▸ Excerpt:

Last night, while Andy Roddick was giving his best against bored
world champion Roger Federer (and still lost after a game of many
crazy shots), I reached what I think is a milestone in my attempt to
let git manage my home directory across several machines. I called
it colgit, which attempts to hint at "collection of gits", and this
is the birth announcement of this shell script.

  http://git.madduck.net/v/bin/colgit.git

The problem I am trying to solve is that I maintain different
projects in different repos, including scripts in ~/.bin and
configuration files, and that I use multiple computers on a daily
basis. Moreover, I might happen upon a new computer which I have to
use for a few days and would like to be able to set up my account
easily.

With SVN, I'd have a repository for each machine, which existed only
of svn:externals references pulling in other repos and thus
assembling my home directory. git-submodule isn't quite designed for
this sort of stuff, and thus I came up with colgit.

The idea is simple: ~ is a git repository with a .colgit/ directory,
which hosts a hierarchy of directories holding a selection of files
from .git directories. For instance, ~/.colgit/.etc/mutt/config is
the git-config file for the repository that I want to have in
~/.etc/mutt. Since all of ~/.colgit is checked in to the repo in ~,
I can easily clone that for another machine, or branch from it and
add yet other repositories, or remove some.

Each directory in ~/.colgit can also hold hooks, description, and
info/exclude, which are used to seed the repository in the plain
~ hierarchy. Right now, the design requires a central repository and
appropriate remote.origin.*/branch.master.merge entries in the
config file so that it can initialise repositories on new machines.

▸ Actions to take:
A. In the colgit announcement, condense the paragraph that begins "The idea is simple" into two or three sentences that keep its main facts.
B. Write the next part of the colgit announcement, beginning right after its last sentence.

▸ Given data:
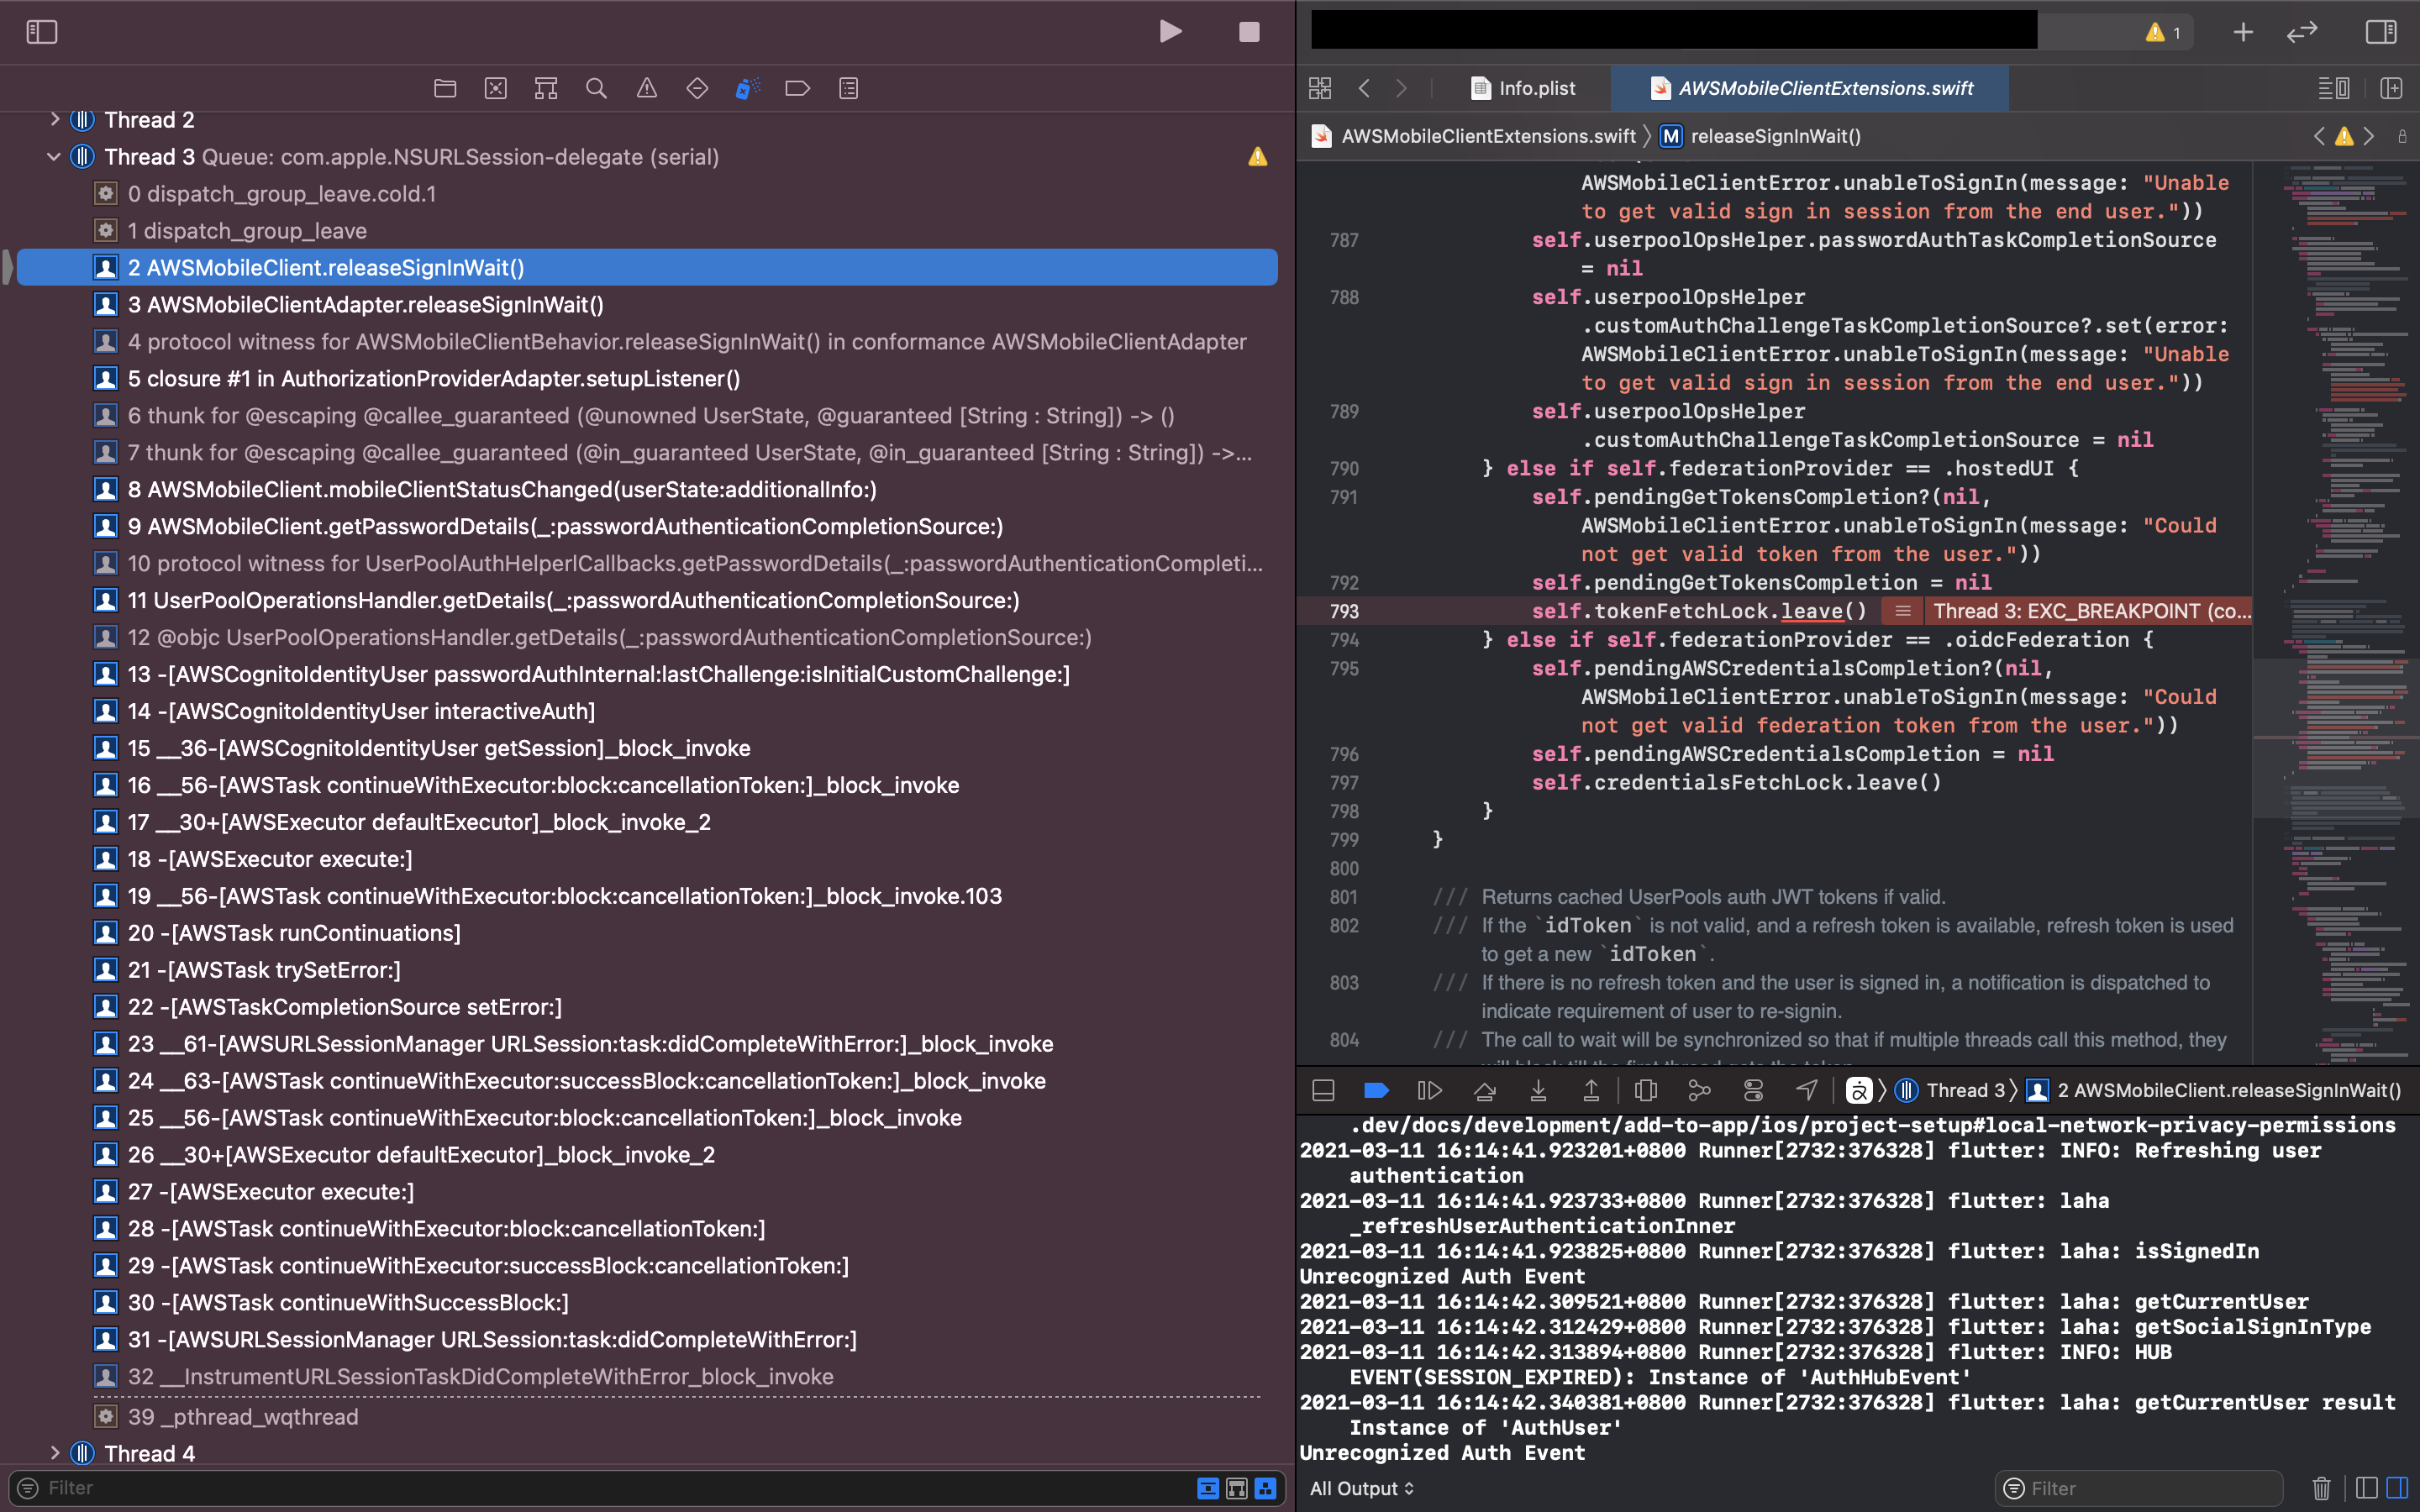2420x1512 pixels.
Task: Toggle breakpoints activation in the debug bar
Action: click(x=1376, y=1091)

▸ Response list:
A. In colgit, the home directory ~ is a git repository containing a .colgit/ directory, whose hierarchy of directories holds selected files from .git directories. For example, ~/.colgit/.etc/mutt/config is the git-config file for the repository meant for ~/.etc/mutt. Because all of ~/.colgit is checked in to the repository in ~, it can be cloned for another machine or branched to add or remove repositories.

B.
colgit currently is still very much a hack, but it already sports
the following commands:

  update/init: for each leaf directory in ~/.colgit, create the
  corresponding repository in ~, seed it, and run git-pull. If the
  respository already exists, just pull.

  register: given an existing repository somewhere under ~, obtain
  the relevant config files from its $GIT_DIR and populate the
  corresponding directory under ~/.colgit.

  status: for each leaf directory in ~/.colgit, query the
  corresponding repository in ~ and note to stdout if it has local
  changes

I also envision the following commands:

  add: given a repository URL and a local path, clone the repository
  and run register

  do: run the given git commands over each known repository

The process of initialising an account on a remote machine thus
becomes:

  git clone -n ssh://.../machines/base temp && mv temp/.git ~
  cd ~ && git checkout HEAD
  ...
  colgit init

This is release early release often, so it's far from perfect and
and probably buggy. But suggestions and patches are welcome!

-- 
martin;              (greetings from the heart of the sun.)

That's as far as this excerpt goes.